Soft UK Production and Strong U.S. Jobs Data Weigh on Sterling

Sterling is trading under pressure in the wake of UK production data that disappointed and stronger than expected U.S. payroll data that beat expectations.  There were positive revisions to the jobs data, which revealed that the prior two months were actually stronger than expected giving the dollar a lift. The combination of stronger than expected U.S. data and weaker than expected UK data has not gone unnoticed in the currency market and has weighed on the GBP/USD currency pair. The GBP/USD has rallied over the past week but appears to have formed a top.

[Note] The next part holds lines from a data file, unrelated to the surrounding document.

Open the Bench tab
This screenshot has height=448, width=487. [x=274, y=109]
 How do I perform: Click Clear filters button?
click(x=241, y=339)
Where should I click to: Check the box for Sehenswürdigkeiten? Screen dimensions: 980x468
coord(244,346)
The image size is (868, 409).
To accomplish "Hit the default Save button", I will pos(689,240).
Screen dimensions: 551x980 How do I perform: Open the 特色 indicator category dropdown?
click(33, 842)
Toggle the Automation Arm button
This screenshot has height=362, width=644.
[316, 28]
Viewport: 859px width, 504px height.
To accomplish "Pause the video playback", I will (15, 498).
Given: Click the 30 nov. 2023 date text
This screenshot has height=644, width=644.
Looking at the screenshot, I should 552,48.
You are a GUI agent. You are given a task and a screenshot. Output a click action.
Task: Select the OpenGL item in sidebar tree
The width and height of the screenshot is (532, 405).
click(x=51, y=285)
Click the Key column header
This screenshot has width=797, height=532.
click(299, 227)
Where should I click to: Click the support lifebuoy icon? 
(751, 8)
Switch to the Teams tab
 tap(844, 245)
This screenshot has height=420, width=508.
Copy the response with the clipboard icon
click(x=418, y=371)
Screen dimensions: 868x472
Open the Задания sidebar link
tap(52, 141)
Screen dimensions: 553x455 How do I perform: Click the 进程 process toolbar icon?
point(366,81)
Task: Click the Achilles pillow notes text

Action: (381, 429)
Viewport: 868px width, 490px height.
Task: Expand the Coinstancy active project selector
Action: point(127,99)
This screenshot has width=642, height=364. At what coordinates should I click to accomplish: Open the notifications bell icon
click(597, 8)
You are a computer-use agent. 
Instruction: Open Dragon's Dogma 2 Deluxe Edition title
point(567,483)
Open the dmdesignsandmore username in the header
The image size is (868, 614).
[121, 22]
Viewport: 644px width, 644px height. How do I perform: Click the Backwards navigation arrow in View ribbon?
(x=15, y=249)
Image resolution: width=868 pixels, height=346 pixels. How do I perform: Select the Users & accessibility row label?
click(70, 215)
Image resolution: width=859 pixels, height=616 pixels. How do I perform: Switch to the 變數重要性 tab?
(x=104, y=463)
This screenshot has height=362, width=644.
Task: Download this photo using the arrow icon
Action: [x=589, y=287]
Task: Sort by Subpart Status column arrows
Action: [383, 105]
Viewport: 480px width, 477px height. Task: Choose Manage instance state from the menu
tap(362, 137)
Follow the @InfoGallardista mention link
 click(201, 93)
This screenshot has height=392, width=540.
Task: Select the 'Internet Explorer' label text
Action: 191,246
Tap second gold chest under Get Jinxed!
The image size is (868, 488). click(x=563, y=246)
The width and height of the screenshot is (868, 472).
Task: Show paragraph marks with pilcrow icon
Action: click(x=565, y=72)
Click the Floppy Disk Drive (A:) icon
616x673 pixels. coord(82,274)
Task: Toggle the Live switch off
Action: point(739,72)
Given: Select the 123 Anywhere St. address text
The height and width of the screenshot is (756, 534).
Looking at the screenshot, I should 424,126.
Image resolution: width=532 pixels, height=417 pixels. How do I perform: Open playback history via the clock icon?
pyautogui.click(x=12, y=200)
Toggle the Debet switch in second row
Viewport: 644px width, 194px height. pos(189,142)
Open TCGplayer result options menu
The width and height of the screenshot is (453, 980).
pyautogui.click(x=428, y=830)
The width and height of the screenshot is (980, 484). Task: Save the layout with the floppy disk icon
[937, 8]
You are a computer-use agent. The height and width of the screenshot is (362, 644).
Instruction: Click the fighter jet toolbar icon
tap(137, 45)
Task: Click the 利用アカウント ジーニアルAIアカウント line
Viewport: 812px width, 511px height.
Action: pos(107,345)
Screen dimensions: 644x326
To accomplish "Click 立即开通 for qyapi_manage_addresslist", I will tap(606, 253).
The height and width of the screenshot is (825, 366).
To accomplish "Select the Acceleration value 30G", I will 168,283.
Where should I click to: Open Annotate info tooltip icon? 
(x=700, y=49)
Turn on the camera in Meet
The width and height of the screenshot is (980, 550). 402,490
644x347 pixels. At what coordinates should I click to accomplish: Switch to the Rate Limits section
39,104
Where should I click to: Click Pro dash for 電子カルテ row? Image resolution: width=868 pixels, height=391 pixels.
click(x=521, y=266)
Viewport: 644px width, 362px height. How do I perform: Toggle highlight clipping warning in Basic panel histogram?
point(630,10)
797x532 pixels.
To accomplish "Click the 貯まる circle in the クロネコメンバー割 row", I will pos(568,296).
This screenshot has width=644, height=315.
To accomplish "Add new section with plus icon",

UK Production Disappointed

UK production, trade and house price data disappointed. Headline industrial output unexpectedly shrank, by 0.1% month over month and by 0.2% year over year versus the respective median forecasts for 0.3% month over month and 0.2% year over year growth. The May figures marked the fourth straight month that industrial production has undershoot consensus expectations. The narrow manufacturing production figure contracted by 0.2% month over month, well off the median forecast for a 0.5% month over month rise, while the year over year comparison rose by 0.4%, less than half the 1.0% growth expected.

The UK trade deficit, meanwhile, blew out more than expected in May, to GBP 3.8 billion in the total trade figure. The median forecast had been for a GBP 2.5 billion deficit. The June Halifax house price report also showed a 1.0% month over month decline. This following an unexpected deceleration in PMI survey evidence for June, and altogether compound concerns that the economy heading into stagnation.

Two of the three BoE MPC members who voted to hike in June spoke Thurday Saunders, who joined the MPC just last August, advised UK households to “prepare for higher interest rates.” He explained that there is now less people coming from the EU than before the Brexit vote, presumably meaning that wage pressures could start to build, while saying that he expects the rise in exports and investment will “roughly balance” the consumer slowdown. His MPC colleague McCafferty said that “we would expect to see a couple of modest rate rises over the next couple of years or so.” Both members voted for a 25 basis point hike in the repo rate at the June MPC meeting, which has limited the impact on sterling markets to a degree, which are eager to see if other members are shifting to their position and tip the vote balance.

U.S. Payrolls Surged

U.S. nonfarm payrolls increased 222k in June after rising 152k in May which was revised form 138k and 207k in April which was revised from 174k, for a net 47k upward revision. The unemployment rate edged up to 4.4% versus 4.3% previously. The labor force rebounded 361k following the prior 429k drop, while household employment climbed 245 from the prior -233k. The labor force participation rate improved to 62.8% from 62.7%. Average hourly earnings were up 0.2% last month versus May’s 0.1% gain (revised from 0.2%). The workweek increased to 34.5 from 34.4. Private payrolls increased 187k, with the goods producing sector adding 25k, while jobs in manufacturing inched up 1k, and construction up 16k. The service sector added 162k workers. Government jobs rose 35k. The strength in the report will keep the FOMC on its normalization path.

The GBP/USD is forming a top and has sliced through support at the 10-day moving average at 1.2915.  The exchange rate is now poised to test an upward sloping trend line that comes in near 1.2750.